[Your objective] Write out everything in the sociolinguistics lecture notes from "The basic notion" down to "defined interpersonal relationships.", word for word.

[Document excerpt]
** start **
Semester: Second Credit hours: 03

Instructor: Muhammad Ishaq Malik

Lecture #:

Sociolinguistics
Sociolinguistics is concerned with how language use interacts with, or is affected by, social
factors such as gender, ethnicity, age or social class, for instance. As Coulmas defines, it is the
study of choice and “the principal task of Sociolinguistics is to uncover, describe and interpret
the socially motivated” choices an individual makes. Sociolinguistics has become an increasingly
important and popular field of study, as certain cultures around the world expand their
communication base and intergroup and interpersonal relations take on escalating significance.

The basic notion underlying sociolinguistics is quite simple: Language use symbolically
represents fundamental dimensions of social behaviour and human interaction. The notion is
simple, but the ways in which language reflects behaviour can often be complex and subtle.
Furthermore, the relationship between language and society affects a wide range of encounters--
from broadly based international relations to narrowly defined interpersonal relationships.

Sociolinguistics and Sociology of Language


Sociolinguistics- also called Micro- Sociolinguistics- is, as Hudson (1996, p.4) states, « the study
of language in relation to society ». Therefore, the focus here is emphasized on the structure of
language and the way society with its different aspects from social classes and culture, to gender
and ethnicity, influences the kind of linguistic structures we use and the way we talk. This leads
us to conclude that Sociolinguistics studies, for example, how social situations require a change
in the way we talk as there is a difference between ‘formal’ and ‘informal’ speeches,
‘discussions’ and ‘arguments’, and ‘requests’ and ‘demands’.
The Sociology of language- also called Macro- Sociolinguistics- is, as Hudson (1996, p.4)
affirms, « the study of society in relation to language ». Accordingly, we study the language of a
particular community with the aim of discovering and understanding the use of the social
structures and the way the people of this community use them to communicate properly. This
leads us to the idea that the Sociology of language studies, for example, the way linguistic
structures are formed when different members of a tribe, including the Chieftain, address each
other to identify the different social classes of that tribe.
** end **
[Data lines]
** start **
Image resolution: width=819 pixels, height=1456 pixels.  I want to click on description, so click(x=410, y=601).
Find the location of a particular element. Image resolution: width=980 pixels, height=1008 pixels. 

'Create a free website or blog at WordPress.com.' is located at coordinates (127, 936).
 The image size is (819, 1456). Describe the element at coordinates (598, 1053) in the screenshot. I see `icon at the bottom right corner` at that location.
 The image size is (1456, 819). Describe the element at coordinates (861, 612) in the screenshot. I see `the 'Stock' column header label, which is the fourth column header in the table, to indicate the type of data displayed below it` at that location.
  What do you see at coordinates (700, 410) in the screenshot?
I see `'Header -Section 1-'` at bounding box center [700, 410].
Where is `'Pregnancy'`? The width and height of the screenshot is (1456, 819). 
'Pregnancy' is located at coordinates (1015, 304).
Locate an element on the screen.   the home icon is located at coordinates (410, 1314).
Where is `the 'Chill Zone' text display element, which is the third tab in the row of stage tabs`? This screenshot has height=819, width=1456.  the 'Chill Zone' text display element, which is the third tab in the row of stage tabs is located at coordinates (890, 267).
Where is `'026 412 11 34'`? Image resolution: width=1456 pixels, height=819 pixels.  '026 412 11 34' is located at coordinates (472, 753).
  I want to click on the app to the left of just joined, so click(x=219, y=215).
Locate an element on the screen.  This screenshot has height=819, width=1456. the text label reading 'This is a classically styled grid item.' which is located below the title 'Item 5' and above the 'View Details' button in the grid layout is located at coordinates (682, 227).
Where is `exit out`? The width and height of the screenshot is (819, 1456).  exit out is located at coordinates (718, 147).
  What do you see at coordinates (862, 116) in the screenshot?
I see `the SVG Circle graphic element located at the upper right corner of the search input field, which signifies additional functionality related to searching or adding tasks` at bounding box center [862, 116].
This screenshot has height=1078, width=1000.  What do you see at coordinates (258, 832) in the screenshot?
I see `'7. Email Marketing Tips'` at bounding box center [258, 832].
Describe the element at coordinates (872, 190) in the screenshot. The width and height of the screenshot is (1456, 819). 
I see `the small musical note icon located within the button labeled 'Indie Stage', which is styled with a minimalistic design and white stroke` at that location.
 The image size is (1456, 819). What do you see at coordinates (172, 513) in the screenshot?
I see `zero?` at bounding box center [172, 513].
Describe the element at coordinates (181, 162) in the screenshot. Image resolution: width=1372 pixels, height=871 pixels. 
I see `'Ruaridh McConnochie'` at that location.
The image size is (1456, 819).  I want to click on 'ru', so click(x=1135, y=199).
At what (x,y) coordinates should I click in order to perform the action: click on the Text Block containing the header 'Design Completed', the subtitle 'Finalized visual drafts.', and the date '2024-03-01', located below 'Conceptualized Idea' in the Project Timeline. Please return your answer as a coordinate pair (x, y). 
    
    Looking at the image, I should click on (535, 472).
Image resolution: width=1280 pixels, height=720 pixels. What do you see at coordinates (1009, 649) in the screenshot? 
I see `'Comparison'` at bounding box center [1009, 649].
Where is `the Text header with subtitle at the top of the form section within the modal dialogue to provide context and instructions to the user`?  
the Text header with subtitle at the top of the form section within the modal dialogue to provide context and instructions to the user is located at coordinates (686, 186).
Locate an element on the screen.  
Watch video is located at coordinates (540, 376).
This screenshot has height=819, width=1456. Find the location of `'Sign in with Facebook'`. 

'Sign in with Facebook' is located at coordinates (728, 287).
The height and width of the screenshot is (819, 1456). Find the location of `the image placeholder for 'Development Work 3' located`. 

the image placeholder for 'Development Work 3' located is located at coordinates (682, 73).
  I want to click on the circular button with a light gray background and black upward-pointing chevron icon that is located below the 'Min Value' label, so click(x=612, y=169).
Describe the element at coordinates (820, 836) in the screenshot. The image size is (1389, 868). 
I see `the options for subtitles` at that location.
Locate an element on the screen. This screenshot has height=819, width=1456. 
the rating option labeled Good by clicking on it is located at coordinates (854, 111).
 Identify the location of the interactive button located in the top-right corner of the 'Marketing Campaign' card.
** end **
[Task output]
The basic notion underlying sociolinguistics is quite simple: Language use symbolically
represents fundamental dimensions of social behaviour and human interaction. The notion is
simple, but the ways in which language reflects behaviour can often be complex and subtle.
Furthermore, the relationship between language and society affects a wide range of encounters--
from broadly based international relations to narrowly defined interpersonal relationships.